«Nel Senegal, sotto la dominazione francese, un africano viaggiava a piedi con la moglie incinta. La sera, poiché sua moglie aveva fame, l’uomo scavò in un campo di manioca per dare da mangiare a sua moglie. Sopraggiunse il proprietario e fede condannare il ladro dal tribunale francese. L’africano fece appello al tribunale indigeno (sussisteva la doppia giurisdizione). Secondo il diritto locale, il tribunale condannò il proprietario del campo per aver lasciato soffrire la fame ad una donna incinta in prossimità della sua casa senza soccorrerla». (in Pretioperai, n. 68, marzo, 2006).
In un tempo in cui si fa un gran parlare di «scontri di civiltà» e di «civiltà superiori» (ove superiore è sempre – scontatamente – da intendersi la società moderna occidentale) è quanto mai opportuno fermarsi a riflettere circa la propria autoreferenzialità. Siamo sempre più immersi in quella cecità che pone l’economia al di sopra di tutto ed il fare soldi l’unico, necessario, dominante imperativo categorico.

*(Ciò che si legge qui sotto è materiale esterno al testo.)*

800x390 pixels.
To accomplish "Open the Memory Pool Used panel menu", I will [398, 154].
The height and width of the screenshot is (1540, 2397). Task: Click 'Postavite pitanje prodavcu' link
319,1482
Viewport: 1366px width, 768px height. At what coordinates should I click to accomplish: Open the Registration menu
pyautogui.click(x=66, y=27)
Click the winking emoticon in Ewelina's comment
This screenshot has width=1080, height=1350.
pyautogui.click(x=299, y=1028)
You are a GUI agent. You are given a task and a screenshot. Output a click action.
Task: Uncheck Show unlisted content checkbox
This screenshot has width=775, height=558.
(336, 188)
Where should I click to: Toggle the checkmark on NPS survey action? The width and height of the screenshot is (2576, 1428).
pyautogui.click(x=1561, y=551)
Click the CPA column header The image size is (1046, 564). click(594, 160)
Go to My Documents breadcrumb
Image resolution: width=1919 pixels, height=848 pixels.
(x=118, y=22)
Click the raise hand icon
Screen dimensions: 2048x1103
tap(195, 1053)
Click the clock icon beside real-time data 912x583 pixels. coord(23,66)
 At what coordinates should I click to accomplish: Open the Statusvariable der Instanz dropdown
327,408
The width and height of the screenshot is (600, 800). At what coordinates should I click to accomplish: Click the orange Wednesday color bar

Riusciremo mai a ricollocare la persona umana al centro di ogni nostro interesse? A svestire i panni dell’homo oeconomicus per poter essere sempre e comunque uomini e donne che sanno incontrarsi e riconoscersi? Queste domande risuonano alquanto retoriche. Resta, infatti, in tutta la sua evidenza, la nostra estrema capacità d’infettare ogni angolo della terra con i germi dell’economia globale.